From the very first day Josh arrived, a main goal in the back of our minds was to free climb the original route on Mt. Proboscis in a day. The route had never been completely freed (although almost by Feagin and Blanchard), and the wall had never been climbed in a day, as far as we knew. The challenge was enticing, especially after kicking steps up What Notch and gazing out at the golden face. We made a few attempts at it, getting as far as the top of the icy notch before the next storm cycle rolled in.

When the second true weather window of my trip opened, Josh and I were in position for Parrot Beak Peak. Back up on that wild face with two ropes and no jumars, our progress was smooth, and we knew where to go, until we didn’t. A few run-out face sections connected cracks and corners, and the final headwall plastered us into a left-facing corner running with snowmelt. Having freed everything up to there, we grappled with numb hands up the final four hundred feet of wet rock, trying to hang on for an all-free route. And we did, barely. By late afternoon we had made the top, navigating the bulbous snow features to find the true summit. We named the route “Pecking Order,” 2,800 feet, V+ 5.11R. Two ropes, two bolts, two friends, one day. The highlight of the route came unexpectedly as I rapped off the summit headwall. Touching down on a nice ledge 180 feet off the anchor, I felt a queer vibration. Lifting my feet to peer down the wall, I noticed the ledge was actually a forty-foot-tall pillar, barely seated on this overhanging face. A rush of excitement and terror ran through me as I began work on this trundle from God. The towering flake would have been a nightmare to rappel past, so I had to, really! The monolith creaked as I wedged my knee behind it, and human-sized shards dropped from behind its middle. I glanced up at Josh, who was staring down wide-eyed from the summit, and felt a hesitation—almost a feeling that gravity could implode or seismic chaos could result from such a feature falling through space. But I couldn’t stop now. When it finally gave, it fell like a man shot, headfirst until it was parallel with earth below. Then it released to drop into a deafening silence. It’s that silence that I remember most, before the cacophonous explosion. People at base camp thought it was thunder, though the skies were clear.

We were giggling, but that goal in the back of our minds (Proboscis) was still there, buzzing away like a pesky mosquito. As the weather window was holding, we would give it a go. After one day of rest, we woke early and climbed from Fairy Meadows up and over What Notch and into the Proboscis cirque.

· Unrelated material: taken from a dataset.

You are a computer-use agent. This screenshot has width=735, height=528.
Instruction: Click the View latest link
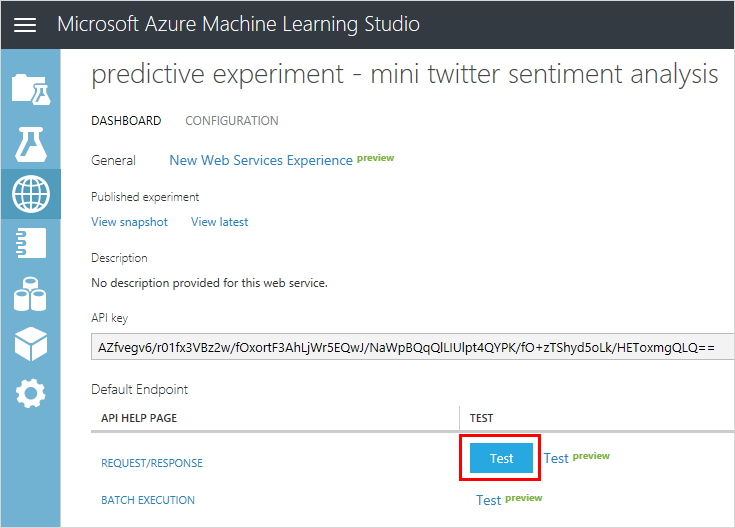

By nine a.m. we were starting the first pitch of the legendary 1963 route, first climbed by the all-star team of Layton Kor, Jim McCarthy, and Royal Robbins. After only a few wet sections, we were into the meat of the climbing (two ropes, one liter of water, and no jumars). A splitter finger and hand crack soared for pitches up a streaked face. We grabbed knobs and edges when the crack pinched down. The crux fell into Josh’s lead, and we both hung on for the onsight. Hats off to Josh, because it was spicy. After simul-climbing a long section and piecing together the final pitches, we stood on the catwalk summit at 5:30 in the afternoon. The Original Route—VI 5.12R. With sore fingertips and clear heads, we savored the silence of the place and the silencing of that buzz in our minds. The Snickers weren’t bad either.

Summary of Statistics:

Area: Cirque of the Unclimbables, Logan Mountains, Northwest Territory, Canada

New Routes: Parrot Beak Peak: Pecking Order (2,800 feet, V+ 5.11), Jonathan Copp and Josh Wharton. First free route on the wall. One day. Bustle Tower: Don't Get Piggy variation to Club International (2,000 feet, V+ 5.12a), Brooke Andrews and Jonathan Copp.

First Free Ascents: Proboscis: Original Route (VI 5.12R, 8.5 hours), Jonathan Copp and Josh Wharton. Bustle Tower: Club International (2,000 feet, V+ 5.11, approx. 10 hours), Jonathan Copp and Tim O’Neill.

Speed Ascent: Lotus Flower Tower (2000+ feet, V 5.10), 4.5 hours. Jonathan Copp and Josh Wharton.

All routes climbed in late July and early August, 2001.